══ SUPPLIED INFORMATION ══
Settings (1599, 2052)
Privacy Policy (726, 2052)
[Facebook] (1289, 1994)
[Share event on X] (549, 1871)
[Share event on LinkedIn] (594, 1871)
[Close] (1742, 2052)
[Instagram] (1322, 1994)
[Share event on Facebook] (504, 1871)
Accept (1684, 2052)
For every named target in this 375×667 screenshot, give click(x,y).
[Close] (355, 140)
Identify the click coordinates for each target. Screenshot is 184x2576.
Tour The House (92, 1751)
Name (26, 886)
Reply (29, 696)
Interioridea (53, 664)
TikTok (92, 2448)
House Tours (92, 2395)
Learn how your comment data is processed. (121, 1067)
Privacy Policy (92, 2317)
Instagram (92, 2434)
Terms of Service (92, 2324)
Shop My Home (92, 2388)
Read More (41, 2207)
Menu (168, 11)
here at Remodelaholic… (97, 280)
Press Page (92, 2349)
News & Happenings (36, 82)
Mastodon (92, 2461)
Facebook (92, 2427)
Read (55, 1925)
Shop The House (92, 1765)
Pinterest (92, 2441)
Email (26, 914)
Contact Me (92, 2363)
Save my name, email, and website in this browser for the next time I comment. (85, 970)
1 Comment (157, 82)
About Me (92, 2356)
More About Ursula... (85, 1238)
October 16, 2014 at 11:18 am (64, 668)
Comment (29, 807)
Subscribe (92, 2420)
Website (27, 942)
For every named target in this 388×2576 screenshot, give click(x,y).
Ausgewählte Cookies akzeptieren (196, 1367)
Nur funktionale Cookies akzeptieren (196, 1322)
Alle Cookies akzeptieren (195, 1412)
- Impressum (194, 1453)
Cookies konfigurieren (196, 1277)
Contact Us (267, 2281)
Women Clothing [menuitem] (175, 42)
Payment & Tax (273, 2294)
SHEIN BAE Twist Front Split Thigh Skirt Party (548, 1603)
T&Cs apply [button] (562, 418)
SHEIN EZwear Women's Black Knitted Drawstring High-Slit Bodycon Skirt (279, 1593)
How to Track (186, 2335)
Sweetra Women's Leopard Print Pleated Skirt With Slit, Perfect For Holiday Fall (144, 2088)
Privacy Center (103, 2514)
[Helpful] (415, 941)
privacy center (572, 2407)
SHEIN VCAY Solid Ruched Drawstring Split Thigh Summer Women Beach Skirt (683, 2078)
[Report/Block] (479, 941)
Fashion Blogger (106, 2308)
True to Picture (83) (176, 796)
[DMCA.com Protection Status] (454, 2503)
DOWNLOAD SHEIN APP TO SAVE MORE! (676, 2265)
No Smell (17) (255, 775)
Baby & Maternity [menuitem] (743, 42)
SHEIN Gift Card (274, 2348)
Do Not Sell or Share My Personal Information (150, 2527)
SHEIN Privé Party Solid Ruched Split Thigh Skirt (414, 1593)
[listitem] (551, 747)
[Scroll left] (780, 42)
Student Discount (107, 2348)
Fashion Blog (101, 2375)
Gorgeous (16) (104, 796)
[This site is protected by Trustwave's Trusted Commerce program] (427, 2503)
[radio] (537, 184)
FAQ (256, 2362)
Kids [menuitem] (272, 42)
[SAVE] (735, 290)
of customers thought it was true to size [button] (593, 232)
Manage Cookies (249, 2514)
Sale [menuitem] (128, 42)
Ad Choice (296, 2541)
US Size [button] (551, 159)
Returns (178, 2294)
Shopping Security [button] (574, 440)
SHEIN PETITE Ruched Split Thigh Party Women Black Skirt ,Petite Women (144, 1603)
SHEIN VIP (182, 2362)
═══
= EXERCISE PROMPT =
Retype the material precisely, leaving out no line.

= EXERCISE SOLUTION =
Settings (1599, 2052)
Privacy Policy (726, 2052)
[Facebook] (1289, 1994)
[Share event on X] (549, 1871)
[Share event on LinkedIn] (594, 1871)
[Close] (1742, 2052)
[Instagram] (1322, 1994)
[Share event on Facebook] (504, 1871)
Accept (1684, 2052)
For every named target in this 375×667 screenshot, give click(x,y).
[Close] (355, 140)
Identify the click coordinates for each target. Screenshot is 184x2576.
Tour The House (92, 1751)
Name (26, 886)
Reply (29, 696)
Interioridea (53, 664)
TikTok (92, 2448)
House Tours (92, 2395)
Learn how your comment data is processed. (121, 1067)
Privacy Policy (92, 2317)
Instagram (92, 2434)
Terms of Service (92, 2324)
Shop My Home (92, 2388)
Read More (41, 2207)
Menu (168, 11)
here at Remodelaholic… (97, 280)
Press Page (92, 2349)
News & Happenings (36, 82)
Mastodon (92, 2461)
Facebook (92, 2427)
Read (55, 1925)
Shop The House (92, 1765)
Pinterest (92, 2441)
Email (26, 914)
Contact Me (92, 2363)
Save my name, email, and website in this browser for the next time I comment. (85, 970)
1 Comment (157, 82)
About Me (92, 2356)
More About Ursula... (85, 1238)
October 16, 2014 at 11:18 am (64, 668)
Comment (29, 807)
Subscribe (92, 2420)
Website (27, 942)
For every named target in this 388×2576 screenshot, give click(x,y).
Ausgewählte Cookies akzeptieren (196, 1367)
Nur funktionale Cookies akzeptieren (196, 1322)
Alle Cookies akzeptieren (195, 1412)
- Impressum (194, 1453)
Cookies konfigurieren (196, 1277)
Contact Us (267, 2281)
Women Clothing [menuitem] (175, 42)
Payment & Tax (273, 2294)
SHEIN BAE Twist Front Split Thigh Skirt Party (548, 1603)
T&Cs apply [button] (562, 418)
SHEIN EZwear Women's Black Knitted Drawstring High-Slit Bodycon Skirt (279, 1593)
How to Track (186, 2335)
Sweetra Women's Leopard Print Pleated Skirt With Slit, Perfect For Holiday Fall (144, 2088)
Privacy Center (103, 2514)
[Helpful] (415, 941)
privacy center (572, 2407)
SHEIN VCAY Solid Ruched Drawstring Split Thigh Summer Women Beach Skirt (683, 2078)
[Report/Block] (479, 941)
Fashion Blogger (106, 2308)
True to Picture (83) (176, 796)
[DMCA.com Protection Status] (454, 2503)
DOWNLOAD SHEIN APP TO SAVE MORE! (676, 2265)
No Smell (17) (255, 775)
Baby & Maternity [menuitem] (743, 42)
SHEIN Gift Card (274, 2348)
Do Not Sell or Share My Personal Information (150, 2527)
SHEIN Privé Party Solid Ruched Split Thigh Skirt (414, 1593)
[listitem] (551, 747)
[Scroll left] (780, 42)
Student Discount (107, 2348)
Fashion Blog (101, 2375)
Gorgeous (16) (104, 796)
[This site is protected by Trustwave's Trusted Commerce program] (427, 2503)
[radio] (537, 184)
FAQ (256, 2362)
Kids [menuitem] (272, 42)
[SAVE] (735, 290)
of customers thought it was true to size [button] (593, 232)
Manage Cookies (249, 2514)
Sale [menuitem] (128, 42)
Ad Choice (296, 2541)
US Size [button] (551, 159)
Returns (178, 2294)
Shopping Security [button] (574, 440)
SHEIN PETITE Ruched Split Thigh Party Women Black Skirt ,Petite Women (144, 1603)
SHEIN VIP (182, 2362)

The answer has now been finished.